## Exercise goal
Go through the entries below and tally the lines containing the string "column"; report only the tally.
===== Source material
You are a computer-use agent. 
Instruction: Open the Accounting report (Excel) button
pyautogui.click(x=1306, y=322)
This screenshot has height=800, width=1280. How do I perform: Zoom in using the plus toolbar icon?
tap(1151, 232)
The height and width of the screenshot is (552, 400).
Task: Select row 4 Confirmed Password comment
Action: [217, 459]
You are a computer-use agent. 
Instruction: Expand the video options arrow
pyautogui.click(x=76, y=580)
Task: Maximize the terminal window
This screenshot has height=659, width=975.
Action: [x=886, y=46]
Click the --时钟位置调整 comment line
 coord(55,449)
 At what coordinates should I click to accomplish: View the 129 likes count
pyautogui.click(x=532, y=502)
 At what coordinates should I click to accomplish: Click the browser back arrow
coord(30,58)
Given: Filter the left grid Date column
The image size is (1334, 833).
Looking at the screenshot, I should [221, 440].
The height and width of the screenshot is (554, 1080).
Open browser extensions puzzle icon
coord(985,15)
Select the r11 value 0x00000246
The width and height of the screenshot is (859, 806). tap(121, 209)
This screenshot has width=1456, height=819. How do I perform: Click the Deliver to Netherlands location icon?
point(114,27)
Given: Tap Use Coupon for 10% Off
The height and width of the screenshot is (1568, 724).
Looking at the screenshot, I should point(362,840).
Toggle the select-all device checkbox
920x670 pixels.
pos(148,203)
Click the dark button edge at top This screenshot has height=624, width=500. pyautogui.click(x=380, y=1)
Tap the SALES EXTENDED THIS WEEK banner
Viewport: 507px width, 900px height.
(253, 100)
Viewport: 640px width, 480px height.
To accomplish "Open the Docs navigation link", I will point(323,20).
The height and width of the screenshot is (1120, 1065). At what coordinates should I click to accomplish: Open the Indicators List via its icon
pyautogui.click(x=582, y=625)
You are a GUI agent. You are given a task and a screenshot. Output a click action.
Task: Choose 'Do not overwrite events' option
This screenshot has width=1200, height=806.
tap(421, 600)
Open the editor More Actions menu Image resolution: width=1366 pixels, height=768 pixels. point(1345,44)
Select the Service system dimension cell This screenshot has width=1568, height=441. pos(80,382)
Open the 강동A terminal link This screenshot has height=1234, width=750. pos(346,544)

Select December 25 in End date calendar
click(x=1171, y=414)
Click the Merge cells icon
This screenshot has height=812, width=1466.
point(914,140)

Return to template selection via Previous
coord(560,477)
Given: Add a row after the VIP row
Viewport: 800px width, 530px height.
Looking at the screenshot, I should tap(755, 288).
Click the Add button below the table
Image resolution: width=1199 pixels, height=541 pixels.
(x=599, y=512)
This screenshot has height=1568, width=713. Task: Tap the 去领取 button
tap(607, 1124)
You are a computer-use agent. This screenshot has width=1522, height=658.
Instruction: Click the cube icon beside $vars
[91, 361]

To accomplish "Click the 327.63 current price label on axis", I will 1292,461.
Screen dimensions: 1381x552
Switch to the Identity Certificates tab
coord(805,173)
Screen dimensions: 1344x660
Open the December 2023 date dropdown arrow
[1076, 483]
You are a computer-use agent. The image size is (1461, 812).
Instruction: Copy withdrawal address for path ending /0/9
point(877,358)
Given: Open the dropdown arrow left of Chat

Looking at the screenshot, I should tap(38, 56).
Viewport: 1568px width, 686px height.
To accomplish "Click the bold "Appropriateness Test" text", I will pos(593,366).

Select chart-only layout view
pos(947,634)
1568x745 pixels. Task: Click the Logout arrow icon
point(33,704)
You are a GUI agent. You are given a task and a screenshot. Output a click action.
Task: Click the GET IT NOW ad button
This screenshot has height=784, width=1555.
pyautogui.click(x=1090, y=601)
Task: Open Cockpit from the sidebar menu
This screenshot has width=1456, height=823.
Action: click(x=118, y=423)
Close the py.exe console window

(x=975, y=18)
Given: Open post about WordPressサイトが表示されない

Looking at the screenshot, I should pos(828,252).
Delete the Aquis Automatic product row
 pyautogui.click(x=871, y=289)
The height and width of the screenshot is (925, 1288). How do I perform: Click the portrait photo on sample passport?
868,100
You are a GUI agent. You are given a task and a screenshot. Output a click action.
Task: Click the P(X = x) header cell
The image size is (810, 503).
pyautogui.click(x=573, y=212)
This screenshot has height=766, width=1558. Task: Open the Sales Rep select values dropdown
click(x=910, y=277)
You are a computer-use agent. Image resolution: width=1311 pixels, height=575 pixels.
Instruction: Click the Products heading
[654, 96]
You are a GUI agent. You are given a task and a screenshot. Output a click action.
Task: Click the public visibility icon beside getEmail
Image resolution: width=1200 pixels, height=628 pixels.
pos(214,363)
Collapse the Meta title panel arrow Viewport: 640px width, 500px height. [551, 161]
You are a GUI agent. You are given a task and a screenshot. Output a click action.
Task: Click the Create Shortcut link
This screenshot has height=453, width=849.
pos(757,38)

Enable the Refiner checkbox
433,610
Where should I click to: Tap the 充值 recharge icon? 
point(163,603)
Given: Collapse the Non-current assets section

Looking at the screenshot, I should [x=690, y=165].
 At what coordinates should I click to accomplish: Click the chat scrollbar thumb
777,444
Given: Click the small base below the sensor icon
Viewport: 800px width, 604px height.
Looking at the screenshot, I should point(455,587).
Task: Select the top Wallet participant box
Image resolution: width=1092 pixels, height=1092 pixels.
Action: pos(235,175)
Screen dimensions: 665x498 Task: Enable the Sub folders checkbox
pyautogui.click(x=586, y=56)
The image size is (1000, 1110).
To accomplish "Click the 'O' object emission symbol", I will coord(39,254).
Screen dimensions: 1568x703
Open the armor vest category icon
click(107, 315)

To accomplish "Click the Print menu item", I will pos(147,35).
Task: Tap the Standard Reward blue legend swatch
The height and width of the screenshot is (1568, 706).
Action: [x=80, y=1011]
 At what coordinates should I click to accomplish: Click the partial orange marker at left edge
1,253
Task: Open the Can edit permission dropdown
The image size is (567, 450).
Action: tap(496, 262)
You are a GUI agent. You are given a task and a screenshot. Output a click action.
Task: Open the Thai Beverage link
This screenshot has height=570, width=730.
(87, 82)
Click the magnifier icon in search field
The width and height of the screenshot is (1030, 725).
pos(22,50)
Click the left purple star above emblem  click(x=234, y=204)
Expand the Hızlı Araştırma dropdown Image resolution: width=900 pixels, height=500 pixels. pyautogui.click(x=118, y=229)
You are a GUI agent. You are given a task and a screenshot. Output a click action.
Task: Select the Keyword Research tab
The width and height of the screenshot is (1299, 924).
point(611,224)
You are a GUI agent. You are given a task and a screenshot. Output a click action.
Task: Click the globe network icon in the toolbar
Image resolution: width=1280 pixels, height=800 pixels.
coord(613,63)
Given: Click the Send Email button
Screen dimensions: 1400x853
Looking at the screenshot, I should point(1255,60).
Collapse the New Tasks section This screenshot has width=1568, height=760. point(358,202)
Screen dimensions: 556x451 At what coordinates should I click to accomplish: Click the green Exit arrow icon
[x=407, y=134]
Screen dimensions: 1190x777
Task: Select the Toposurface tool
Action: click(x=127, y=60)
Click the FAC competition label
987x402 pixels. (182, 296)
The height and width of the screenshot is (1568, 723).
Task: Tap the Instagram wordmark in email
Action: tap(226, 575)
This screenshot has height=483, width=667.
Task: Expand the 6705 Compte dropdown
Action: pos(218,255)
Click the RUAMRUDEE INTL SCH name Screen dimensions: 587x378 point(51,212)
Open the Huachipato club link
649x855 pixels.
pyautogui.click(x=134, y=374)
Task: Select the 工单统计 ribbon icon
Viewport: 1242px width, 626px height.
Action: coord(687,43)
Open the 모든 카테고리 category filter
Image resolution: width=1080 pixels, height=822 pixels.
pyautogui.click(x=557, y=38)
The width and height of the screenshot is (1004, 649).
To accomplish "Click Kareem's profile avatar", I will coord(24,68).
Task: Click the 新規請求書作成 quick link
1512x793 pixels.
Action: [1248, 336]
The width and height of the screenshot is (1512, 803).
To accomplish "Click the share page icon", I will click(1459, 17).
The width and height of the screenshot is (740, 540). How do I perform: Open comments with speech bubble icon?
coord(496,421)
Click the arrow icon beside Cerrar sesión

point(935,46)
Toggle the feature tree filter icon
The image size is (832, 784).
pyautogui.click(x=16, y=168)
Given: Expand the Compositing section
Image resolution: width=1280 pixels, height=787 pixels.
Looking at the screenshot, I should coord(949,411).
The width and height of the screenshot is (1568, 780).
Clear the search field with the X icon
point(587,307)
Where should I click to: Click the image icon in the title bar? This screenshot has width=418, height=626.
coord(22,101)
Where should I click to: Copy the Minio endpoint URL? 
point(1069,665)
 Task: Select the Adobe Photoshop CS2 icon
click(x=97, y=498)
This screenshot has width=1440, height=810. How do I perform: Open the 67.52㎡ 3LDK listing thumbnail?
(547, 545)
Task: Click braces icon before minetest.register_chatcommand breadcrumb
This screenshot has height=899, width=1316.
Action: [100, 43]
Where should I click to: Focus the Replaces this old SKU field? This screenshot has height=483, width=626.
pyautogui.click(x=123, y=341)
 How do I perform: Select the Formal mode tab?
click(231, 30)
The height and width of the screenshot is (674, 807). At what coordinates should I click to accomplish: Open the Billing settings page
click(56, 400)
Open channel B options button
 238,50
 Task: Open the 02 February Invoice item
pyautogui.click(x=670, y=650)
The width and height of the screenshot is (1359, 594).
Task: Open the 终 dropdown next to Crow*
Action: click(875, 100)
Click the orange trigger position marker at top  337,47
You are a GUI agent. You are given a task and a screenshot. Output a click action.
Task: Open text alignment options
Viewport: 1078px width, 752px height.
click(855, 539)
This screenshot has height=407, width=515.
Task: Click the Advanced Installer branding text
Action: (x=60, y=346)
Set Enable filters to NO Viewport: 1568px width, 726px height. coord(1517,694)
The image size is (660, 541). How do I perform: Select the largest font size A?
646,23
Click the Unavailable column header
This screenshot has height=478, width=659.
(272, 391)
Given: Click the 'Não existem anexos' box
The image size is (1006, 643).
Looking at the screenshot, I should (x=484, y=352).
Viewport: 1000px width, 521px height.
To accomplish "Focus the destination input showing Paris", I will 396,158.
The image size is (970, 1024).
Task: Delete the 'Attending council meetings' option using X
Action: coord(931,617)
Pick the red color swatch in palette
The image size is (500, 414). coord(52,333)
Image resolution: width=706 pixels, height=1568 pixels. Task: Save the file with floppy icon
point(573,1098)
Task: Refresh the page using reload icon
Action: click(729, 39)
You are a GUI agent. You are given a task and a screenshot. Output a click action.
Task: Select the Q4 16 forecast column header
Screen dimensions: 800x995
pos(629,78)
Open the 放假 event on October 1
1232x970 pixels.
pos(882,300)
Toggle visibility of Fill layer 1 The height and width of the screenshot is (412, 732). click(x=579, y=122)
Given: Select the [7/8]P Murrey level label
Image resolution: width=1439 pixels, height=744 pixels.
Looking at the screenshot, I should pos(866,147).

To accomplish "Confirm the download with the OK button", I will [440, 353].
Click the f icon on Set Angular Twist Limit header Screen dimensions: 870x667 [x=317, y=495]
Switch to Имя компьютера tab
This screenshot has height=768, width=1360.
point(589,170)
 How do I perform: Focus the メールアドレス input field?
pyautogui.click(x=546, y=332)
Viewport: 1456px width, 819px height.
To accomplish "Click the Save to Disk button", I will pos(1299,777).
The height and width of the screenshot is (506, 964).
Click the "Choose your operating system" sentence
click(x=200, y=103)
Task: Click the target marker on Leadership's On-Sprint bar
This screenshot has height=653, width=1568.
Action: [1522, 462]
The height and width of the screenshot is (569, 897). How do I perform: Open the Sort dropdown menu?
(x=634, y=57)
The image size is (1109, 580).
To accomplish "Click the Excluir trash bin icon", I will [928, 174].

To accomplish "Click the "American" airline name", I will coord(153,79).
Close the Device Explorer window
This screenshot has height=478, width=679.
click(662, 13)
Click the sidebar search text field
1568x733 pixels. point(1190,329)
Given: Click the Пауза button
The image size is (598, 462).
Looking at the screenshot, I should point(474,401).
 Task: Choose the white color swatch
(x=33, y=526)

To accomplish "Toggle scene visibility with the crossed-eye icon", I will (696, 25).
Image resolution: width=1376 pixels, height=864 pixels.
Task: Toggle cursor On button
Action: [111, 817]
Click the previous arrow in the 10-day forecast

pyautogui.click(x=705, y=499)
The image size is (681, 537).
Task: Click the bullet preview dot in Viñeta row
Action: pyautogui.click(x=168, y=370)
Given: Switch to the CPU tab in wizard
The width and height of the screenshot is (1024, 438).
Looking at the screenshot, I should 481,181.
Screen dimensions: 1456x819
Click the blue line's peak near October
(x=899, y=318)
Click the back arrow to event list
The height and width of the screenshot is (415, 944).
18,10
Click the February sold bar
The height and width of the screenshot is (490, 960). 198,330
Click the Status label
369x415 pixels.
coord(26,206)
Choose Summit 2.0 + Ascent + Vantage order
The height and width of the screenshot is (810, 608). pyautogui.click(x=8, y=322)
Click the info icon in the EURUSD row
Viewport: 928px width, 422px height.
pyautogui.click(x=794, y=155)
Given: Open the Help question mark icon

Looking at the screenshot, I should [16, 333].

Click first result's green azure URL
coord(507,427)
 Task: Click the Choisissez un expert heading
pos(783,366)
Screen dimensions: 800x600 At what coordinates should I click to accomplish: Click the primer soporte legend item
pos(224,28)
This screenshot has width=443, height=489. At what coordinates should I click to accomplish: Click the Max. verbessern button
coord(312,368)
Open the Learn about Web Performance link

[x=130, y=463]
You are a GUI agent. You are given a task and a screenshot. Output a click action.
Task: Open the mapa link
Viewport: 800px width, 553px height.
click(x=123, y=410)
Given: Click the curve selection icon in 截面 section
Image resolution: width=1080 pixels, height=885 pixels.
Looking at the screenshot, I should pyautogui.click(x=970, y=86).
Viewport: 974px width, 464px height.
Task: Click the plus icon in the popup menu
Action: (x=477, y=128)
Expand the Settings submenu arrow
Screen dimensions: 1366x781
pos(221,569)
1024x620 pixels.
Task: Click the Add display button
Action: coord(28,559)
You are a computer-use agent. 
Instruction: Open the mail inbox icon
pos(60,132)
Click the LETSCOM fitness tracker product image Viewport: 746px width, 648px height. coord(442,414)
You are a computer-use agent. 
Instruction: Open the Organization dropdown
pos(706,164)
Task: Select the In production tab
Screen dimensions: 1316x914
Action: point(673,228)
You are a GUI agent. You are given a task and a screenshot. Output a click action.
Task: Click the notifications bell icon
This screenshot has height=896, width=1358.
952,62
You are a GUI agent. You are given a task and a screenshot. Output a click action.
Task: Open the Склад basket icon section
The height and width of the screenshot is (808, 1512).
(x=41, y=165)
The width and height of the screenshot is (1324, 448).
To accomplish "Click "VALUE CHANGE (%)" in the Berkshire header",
==========
## Problem solution
3